— Мне-то часом девчонка моя снилась…
— Йой, блажь — вот мне помнилось, что куты с ног снял! Самый лучший об мою короткую жизнь сон…
— Ей длиннее и не быть стать, одно часом мне подпилок не вернешь.
— Он у Йерикки, пули надпиливает…
— Добавь, что шутишь.
— Так и есть то, я думал сказать — ногти стачивает…
— Йой, кому желается бо-ольшой шмат сала?
— Мне, давай.
— Так я не сказал, будто он у меня разом тут, я простым спросим — кто желает?
— За то убивать требуется.
— Кто сгадает, по что я больше прочего данванов ненавижу?
— М?
— Так часом всю дичину распугали!
— Йой, нет, я — так за то, что хотел у соседей в руене побывать, у Вепрей…
— Так Вепри данванам должны Дажьбога молить. За уберег от тебя…
— Хоть до вечера умолкните! — вклинился Гоймир.
— Одно «хоть», — реплика Гостимира была последней в утренней болтовне. Вытянувшись привычными двумя цепочками, чета зашагала дальше, к озеру.
* * *
Шагали уже часа четыре, останавливались за это время дважды. Первый раз — пропускали патруль, второй — прежде чем пересечь дорогу, по которой перла колонна грузовиков. Немного грела мысль, что завтра чета прибудет на место, Володька обещал это твердо.
Гоймир остановил Йерикку и Олега. Он по-прежнему смотрел на землянина волком, но Гоймир был хорошим воеводой и не мог не признать (по крайней мере — про себя!), что Олег полезен во всех отношениях и успел зарекомендовать себя, как хороший боец и начальник. Они пропустили остальных, и Гоймир высказал мучившие его опасения:
— Думается мне — дошли, нет, кого Хлопов посылал до наших?
— Наверняка он послал таких, кто места хорошо знает, — успокоил Йерикка. — Голову себе не забивай.
Гоймир хотел что-то сказать, но спереди послышался свист.
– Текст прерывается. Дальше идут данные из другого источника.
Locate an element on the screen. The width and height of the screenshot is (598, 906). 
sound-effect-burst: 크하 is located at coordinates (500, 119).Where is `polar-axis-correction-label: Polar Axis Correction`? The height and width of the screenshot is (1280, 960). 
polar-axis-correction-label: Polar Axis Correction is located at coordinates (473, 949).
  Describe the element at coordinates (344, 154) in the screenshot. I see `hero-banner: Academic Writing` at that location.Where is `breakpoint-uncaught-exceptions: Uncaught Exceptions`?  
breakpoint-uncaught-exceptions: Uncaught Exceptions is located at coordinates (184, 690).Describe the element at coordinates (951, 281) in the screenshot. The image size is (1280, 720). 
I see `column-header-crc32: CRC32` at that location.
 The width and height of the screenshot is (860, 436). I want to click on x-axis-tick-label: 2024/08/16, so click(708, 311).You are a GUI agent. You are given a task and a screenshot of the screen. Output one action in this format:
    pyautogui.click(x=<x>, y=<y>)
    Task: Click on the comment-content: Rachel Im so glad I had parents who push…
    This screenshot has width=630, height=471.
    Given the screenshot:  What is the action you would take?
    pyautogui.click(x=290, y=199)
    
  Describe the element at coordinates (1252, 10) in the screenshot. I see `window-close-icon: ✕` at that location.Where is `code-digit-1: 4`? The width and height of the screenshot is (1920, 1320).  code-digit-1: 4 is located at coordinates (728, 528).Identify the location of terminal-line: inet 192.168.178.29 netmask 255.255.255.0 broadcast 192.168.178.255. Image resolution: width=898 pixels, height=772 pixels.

В ту же секунду все бежали на звук сигнала.
Чета столпилась у края заросшего малиной оврага. Внизу, на дне, саженях в трех, лежал ничком, разбросав руки и ноги, человек — кажется, подросток, одетый в чудную смесь лесовикового и городского. Поломанные и погнутые кусты малины четко отличали путь, каким он туда слетел.
— Спуститься надо, достать, — возбужденно бросил Холод, снимая с пояса веревку. — Держите меня.
— А разом помер? — спросил Одрин. Холод пожал плечами:
— Так что?
— Давай-ка, — Гоймир принял веревку, пропустил ее по спине и под мышками.
Холод оказался внизу в два прыжка — для горца такой спуск был сущим пустяком. Остальные напряженно смотрели, как он присел, перевернул лежавшего и крикнул, подняв голову:
— А живой!
Сверху уже сбросили веревку, завязанную тройным беседочным, и Холод начал просовывать пострадавшего в петли, предупредив, что у мальчишки, похоже, вывихнуто бедро. Сам Холод поднялся вверх безо всякой помощи.